Hybrid TiN nanocrystals/Si3N4 nonvolatile memory featuring low voltage operation by spinodal phase segregation

Summary form only given. Hybrid nonvolatile memory with Si nanocrystals embedded in the Si₃N₄ has demonstrated higher operation speed than a plain silicon-oxide-nitride-oxide-silicon (SONOS) memory while maintaining better retention characteristic than a pure Si nanocrystal memory. Based on this concept, TiN nanocrystals embedded in the Al₂O₃ have exhibited improved memory characteristics. Because Si₃N₄ has been verified to possess more trapping sites than AI₂O₃, TiN nanocrystals three-dimensionally embedded in the Si₃N₄ film was studied in this work as the charge trapping layer.
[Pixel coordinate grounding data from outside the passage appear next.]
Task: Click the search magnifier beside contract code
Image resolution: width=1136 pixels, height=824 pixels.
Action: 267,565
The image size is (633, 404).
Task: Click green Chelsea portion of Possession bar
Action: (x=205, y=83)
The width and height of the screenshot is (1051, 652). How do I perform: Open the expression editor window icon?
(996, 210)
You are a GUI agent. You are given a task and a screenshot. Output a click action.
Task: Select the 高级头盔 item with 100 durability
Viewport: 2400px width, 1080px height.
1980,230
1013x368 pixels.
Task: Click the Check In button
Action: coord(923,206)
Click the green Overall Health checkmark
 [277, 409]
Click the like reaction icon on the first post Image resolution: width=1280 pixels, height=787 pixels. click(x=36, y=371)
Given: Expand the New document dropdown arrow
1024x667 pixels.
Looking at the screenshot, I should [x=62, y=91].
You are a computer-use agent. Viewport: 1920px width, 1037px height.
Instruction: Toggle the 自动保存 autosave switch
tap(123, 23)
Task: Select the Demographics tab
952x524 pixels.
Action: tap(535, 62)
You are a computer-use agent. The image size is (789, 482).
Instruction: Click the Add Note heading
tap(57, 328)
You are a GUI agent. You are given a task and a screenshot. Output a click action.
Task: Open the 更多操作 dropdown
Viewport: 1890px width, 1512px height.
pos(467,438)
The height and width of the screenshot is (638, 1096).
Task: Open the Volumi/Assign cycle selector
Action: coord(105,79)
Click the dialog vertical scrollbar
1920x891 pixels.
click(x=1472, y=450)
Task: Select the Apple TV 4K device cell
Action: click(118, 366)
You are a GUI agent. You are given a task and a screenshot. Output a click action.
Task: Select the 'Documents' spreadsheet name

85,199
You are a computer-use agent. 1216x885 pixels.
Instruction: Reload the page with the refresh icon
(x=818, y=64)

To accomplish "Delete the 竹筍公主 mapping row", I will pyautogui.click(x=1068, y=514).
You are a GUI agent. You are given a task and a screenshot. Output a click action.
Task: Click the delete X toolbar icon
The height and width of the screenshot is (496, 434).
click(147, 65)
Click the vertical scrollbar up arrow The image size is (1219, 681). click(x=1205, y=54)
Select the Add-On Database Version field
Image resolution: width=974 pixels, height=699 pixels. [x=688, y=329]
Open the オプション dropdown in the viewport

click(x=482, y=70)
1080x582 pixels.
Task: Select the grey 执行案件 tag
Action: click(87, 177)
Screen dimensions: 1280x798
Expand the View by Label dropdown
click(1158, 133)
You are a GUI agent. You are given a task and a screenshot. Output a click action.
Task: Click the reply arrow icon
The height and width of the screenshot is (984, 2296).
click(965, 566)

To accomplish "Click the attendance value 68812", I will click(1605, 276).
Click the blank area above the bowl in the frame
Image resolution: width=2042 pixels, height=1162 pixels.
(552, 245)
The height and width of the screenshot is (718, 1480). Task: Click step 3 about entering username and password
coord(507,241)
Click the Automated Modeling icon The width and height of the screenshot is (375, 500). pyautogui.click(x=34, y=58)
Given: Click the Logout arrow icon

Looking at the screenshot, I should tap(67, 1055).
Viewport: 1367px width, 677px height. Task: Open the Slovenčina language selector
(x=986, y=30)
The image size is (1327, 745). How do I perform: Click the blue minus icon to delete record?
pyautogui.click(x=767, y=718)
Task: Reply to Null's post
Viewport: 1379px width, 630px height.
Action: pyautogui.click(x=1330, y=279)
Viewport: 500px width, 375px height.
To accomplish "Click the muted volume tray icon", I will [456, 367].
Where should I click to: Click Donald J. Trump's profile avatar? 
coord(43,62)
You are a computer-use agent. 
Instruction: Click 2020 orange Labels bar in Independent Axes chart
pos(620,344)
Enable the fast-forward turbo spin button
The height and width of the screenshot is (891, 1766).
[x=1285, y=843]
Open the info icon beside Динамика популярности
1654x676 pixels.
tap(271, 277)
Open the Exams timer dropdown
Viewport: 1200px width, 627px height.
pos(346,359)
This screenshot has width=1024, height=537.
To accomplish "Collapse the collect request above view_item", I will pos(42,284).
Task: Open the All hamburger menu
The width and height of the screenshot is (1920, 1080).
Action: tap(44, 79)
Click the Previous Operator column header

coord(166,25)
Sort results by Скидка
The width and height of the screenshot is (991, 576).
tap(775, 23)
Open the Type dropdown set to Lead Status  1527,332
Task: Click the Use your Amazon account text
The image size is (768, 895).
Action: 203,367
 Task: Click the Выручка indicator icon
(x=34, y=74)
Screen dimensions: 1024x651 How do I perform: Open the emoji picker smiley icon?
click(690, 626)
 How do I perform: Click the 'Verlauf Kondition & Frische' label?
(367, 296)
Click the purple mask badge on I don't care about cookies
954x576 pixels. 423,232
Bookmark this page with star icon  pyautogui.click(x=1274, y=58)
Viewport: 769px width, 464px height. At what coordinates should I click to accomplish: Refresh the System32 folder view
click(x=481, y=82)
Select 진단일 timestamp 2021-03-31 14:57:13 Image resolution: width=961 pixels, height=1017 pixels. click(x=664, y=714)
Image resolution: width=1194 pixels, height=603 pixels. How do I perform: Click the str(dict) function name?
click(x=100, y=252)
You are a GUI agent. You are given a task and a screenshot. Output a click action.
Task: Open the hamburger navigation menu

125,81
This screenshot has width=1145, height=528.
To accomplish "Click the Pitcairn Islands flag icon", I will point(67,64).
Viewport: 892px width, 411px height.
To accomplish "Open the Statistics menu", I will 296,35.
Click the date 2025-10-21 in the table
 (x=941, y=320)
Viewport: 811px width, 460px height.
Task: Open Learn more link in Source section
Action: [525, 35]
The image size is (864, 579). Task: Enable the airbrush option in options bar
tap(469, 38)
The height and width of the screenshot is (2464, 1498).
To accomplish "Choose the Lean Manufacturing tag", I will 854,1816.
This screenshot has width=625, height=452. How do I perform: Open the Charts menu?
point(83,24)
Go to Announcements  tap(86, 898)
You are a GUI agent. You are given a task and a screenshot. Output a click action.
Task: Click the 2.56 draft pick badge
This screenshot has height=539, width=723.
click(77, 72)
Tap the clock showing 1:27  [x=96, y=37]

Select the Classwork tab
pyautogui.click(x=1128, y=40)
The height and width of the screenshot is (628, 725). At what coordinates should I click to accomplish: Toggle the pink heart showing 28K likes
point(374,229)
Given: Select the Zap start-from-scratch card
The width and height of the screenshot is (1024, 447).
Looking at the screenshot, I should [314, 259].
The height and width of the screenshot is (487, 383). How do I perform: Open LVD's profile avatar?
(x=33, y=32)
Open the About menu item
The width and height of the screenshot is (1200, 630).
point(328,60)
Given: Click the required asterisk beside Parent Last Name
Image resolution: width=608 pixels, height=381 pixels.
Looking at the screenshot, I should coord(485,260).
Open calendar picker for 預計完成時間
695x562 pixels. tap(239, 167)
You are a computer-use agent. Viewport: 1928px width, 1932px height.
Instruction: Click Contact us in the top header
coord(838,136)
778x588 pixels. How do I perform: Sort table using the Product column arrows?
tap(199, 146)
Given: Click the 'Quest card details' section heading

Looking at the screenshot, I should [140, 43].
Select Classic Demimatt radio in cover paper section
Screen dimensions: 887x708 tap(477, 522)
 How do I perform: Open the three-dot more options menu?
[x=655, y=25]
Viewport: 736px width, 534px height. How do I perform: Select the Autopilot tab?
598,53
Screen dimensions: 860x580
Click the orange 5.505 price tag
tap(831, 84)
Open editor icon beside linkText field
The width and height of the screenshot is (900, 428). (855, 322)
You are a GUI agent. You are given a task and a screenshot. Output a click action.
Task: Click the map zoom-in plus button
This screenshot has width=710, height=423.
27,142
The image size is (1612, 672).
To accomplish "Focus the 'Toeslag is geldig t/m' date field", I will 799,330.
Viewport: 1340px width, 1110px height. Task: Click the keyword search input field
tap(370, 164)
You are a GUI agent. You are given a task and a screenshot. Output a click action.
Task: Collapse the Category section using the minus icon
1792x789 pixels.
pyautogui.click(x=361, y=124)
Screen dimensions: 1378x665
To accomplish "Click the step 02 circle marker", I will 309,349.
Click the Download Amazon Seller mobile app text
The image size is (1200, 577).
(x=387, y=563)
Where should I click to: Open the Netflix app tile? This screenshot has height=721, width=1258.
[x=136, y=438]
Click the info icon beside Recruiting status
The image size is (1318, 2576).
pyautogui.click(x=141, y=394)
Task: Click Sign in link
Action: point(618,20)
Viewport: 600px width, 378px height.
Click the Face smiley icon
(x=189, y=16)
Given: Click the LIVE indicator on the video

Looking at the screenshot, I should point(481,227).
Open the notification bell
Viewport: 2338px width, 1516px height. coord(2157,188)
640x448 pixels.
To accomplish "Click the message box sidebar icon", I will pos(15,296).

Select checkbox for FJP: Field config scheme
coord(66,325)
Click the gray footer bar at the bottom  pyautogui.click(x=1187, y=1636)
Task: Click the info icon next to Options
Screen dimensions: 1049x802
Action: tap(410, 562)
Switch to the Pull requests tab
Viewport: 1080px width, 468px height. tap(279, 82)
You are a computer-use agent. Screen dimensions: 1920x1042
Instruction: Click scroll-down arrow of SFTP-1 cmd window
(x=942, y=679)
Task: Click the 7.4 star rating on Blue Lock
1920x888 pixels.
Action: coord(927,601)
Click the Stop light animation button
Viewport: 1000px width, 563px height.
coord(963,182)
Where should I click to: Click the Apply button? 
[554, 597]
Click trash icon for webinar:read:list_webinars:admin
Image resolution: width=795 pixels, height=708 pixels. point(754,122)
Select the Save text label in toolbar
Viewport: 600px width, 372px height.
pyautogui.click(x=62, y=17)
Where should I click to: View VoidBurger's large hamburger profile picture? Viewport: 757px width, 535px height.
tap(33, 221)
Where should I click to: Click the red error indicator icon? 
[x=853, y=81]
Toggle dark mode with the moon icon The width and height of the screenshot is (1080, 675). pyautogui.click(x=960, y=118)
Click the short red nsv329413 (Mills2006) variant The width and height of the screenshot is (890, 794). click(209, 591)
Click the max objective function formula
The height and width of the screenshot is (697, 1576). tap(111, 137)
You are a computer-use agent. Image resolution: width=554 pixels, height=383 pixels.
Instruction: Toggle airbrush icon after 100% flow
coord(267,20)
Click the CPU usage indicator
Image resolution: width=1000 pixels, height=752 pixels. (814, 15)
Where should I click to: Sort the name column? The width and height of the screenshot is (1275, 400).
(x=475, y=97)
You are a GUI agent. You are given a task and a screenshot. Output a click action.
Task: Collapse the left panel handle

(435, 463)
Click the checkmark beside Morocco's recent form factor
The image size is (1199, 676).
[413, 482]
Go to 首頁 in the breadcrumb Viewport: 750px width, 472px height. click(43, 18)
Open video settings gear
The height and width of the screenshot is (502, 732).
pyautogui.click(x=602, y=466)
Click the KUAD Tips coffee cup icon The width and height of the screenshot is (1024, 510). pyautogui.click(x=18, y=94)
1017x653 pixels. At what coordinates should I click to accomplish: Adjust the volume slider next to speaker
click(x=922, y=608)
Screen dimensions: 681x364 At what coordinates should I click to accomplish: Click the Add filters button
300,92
In fact, three-dimensionally incorporating metal nanocrystals in the Si₃N₄ (double heterogeneous stack) has been previously investigated and presented better memory performance than that with single heterogeneous stack. However, the formation of this double heterogeneous floating-gate requires sequential deposition of Si₃N₄ and metal nanocrystals which is relatively complicated and necessitates rigorous process parameter control. To address this issue, a single co-sputtering process was explored to achieve the hybrid memory structure by spinodal phase segregation.